Op-ed | Combating obesity in New York state

Childhood Obesity
FILE – A beam scale is seen in New York on Tuesday, April 3, 2018. A study of young kids in the Women, Infants and Children program adds to evidence that severe obesity is becoming more common in young U.S. children. The update was published Monday, Dec. 18, 2023, in the journal Pediatrics. (AP Photo/Patrick Sison, File)

Both experts and observers widely agree that the American healthcare system is one of the most unequal among developed nations. This inequality is particularly felt by Americans experiencing a lack of access to medical facilities and treatment in general.

Millions of Americans grapple with physical challenges from obesity as well as its severe health complications in their day to day lives. Moreover, those living with obesity face discrimination, societal stigma and financial hurdles. These burdens fall disproportionately on the shoulders of Black and Latino communities who lack access to quality treatments.

Mounting evidence has shown that we have tools for tackling obesity and its related illnesses such as heart disease, heart attacks, diabetes, and strokes. While the FDA has approved AOMs (Anti-Obesity Medications) to combat obesity, policy has not kept pace and is leaving communities of color and low-income Americans behind.

The numbers are stark. Over 20% of adults are obese across all states and territories, and these figures skyrocket within communities of color. In 49 states, 2 territories, and the District of Columbia, more than 30% of Hispanic adults across 27 states struggle with obesity. The statistics surrounding Black adults are even more staggering. Among Black adults alone, over 35% also suffer from obesity in 48 states and the District of Columbia.

Because these systemic healthcare inequities continue to disproportionately impact communities of color, these populations remain vulnerable to several illnesses related to obesity. Compared with white counterparts, Black Americans exhibit a 77% higher likelihood  of being diagnosed with diabetes and Latino Americans face a disparity of 66%. These figures only emphasize the need for swift action to address this crisis in communities of color..

Various states, including New York, grapple with over 30% of its adult population living with obesity.
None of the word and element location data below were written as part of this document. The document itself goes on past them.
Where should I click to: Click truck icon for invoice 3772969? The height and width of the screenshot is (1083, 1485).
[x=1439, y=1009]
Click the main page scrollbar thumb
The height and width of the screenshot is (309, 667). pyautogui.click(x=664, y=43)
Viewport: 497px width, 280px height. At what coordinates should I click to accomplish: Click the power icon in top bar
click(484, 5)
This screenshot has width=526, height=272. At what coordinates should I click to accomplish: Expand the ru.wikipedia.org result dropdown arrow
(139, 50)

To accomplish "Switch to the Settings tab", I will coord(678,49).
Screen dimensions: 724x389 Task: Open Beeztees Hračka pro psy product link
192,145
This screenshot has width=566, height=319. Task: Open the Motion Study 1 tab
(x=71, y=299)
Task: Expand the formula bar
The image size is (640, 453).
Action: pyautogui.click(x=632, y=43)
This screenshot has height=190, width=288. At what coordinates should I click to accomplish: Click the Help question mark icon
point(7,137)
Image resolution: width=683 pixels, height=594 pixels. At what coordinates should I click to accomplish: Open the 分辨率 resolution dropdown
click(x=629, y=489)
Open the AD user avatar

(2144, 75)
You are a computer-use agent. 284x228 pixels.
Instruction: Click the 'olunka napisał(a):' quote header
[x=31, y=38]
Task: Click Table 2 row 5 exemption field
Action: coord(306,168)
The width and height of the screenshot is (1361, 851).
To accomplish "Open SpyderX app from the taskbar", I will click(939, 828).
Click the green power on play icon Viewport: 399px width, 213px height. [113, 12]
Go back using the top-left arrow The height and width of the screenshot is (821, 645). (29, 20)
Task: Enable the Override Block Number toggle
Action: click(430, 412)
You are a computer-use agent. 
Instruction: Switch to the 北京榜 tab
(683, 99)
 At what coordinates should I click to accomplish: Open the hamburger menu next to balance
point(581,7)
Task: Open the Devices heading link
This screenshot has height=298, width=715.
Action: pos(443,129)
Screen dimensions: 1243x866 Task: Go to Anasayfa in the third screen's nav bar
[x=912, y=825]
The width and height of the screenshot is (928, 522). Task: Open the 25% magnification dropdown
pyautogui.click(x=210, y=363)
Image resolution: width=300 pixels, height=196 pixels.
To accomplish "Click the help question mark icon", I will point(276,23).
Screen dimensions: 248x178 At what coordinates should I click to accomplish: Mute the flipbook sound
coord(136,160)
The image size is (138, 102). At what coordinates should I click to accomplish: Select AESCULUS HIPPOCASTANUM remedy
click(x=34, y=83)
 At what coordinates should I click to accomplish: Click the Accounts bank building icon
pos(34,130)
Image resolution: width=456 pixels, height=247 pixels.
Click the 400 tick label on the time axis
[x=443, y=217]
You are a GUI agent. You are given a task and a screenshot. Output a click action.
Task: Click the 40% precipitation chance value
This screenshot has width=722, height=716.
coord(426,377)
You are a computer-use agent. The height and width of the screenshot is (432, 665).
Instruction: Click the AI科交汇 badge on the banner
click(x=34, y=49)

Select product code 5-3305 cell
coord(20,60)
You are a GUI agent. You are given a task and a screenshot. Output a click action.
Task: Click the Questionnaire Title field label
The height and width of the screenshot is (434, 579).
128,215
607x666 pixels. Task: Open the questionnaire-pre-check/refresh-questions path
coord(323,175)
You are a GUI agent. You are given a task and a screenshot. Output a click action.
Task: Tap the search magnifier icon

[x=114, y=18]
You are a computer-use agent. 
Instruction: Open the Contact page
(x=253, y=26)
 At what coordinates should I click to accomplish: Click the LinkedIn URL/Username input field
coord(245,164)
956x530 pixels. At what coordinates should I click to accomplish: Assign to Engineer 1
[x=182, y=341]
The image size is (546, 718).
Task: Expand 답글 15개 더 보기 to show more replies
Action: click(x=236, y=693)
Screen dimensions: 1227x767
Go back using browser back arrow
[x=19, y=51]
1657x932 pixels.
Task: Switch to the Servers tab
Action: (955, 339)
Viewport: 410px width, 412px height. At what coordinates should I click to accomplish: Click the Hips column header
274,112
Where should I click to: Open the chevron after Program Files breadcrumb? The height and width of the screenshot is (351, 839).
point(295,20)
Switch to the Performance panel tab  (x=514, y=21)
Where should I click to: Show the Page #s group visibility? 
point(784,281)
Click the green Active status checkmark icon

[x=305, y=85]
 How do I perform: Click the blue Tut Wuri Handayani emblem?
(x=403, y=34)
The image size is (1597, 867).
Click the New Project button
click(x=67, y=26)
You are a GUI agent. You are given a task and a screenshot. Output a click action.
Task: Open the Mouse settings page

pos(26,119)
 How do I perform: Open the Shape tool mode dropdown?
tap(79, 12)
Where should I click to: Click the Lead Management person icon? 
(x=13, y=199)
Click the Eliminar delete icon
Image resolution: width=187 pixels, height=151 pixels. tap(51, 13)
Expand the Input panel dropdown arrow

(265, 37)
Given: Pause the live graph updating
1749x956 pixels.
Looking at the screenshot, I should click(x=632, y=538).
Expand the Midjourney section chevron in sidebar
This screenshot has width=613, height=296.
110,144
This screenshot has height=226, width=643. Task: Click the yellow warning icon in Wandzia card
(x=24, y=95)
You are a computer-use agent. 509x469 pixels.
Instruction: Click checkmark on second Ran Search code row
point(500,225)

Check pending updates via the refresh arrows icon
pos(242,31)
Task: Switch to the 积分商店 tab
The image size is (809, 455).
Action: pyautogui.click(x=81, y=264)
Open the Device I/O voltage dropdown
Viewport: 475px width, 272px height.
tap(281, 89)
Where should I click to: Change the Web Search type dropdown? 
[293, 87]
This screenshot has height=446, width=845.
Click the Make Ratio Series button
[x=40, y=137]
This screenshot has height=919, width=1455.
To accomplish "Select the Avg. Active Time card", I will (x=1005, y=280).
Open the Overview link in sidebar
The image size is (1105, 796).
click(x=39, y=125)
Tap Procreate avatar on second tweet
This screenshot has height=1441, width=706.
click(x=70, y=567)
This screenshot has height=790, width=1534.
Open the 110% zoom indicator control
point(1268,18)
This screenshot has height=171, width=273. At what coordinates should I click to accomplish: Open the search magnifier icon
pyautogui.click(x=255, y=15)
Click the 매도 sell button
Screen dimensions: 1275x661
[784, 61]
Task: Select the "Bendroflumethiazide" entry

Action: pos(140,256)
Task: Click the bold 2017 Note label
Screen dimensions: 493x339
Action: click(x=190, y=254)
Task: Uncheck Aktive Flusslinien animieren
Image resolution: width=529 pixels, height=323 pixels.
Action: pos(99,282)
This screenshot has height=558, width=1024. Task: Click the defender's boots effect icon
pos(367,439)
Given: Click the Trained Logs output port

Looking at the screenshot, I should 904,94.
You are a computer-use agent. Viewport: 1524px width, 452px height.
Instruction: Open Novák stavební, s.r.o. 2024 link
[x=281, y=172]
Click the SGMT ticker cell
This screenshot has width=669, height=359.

These staggering figures only exacerbate the inequities in obesity care across the nation. The issue compounds due to systemic disparities, thereby escalating the risk of severe chronic diseases for communities of color.

Outdated policies also deepen these health disparities by prohibiting access to affordable treatment. This acutely affects seniors, who rely on Medicare for their essential healthcare needs more profoundly than other vulnerable groups.

Legislation must be passed to acknowledge obesity and to treat it as a disease with the same urgency of other life-threatening conditions. The current stance on Medicare coverage excludes safe, FDA-approved AOMs solely designed for reducing and combating obesity. This only creates obstacles for providing care to vulnerable populations.

Properly confronting the obesity epidemic requires a dynamic, multifaceted, and direct approach. The first step, which is also the easiest and most cost effective, is to expand access to AOMs. This would not only help combat obesity itself, it would also reduce the rates of obesity related illnesses. Congressional leaders must urgently collaborate with the administration to update Medicare coverage policies, as it would ensure accessibility of these life-saving medications through Medicare Part D.

By recognizing the urgency to treat obesity in New York, we can continue advocating for legislative changes to pave a pathway towards an equitable healthcare system which eliminates financial barriers and guarantees every American access to life-saving care. Our healthcare system must comprehensively address systemic inequity by tackling social determinants of health and bias, while ensuring equal access and affordability.

Assemblymember Michaelle C. Solages is the Assembly Deputy Majority Leader and Chair of the New York State, Black, Puerto Rican, Hispanic, and Asian Legislative Caucus.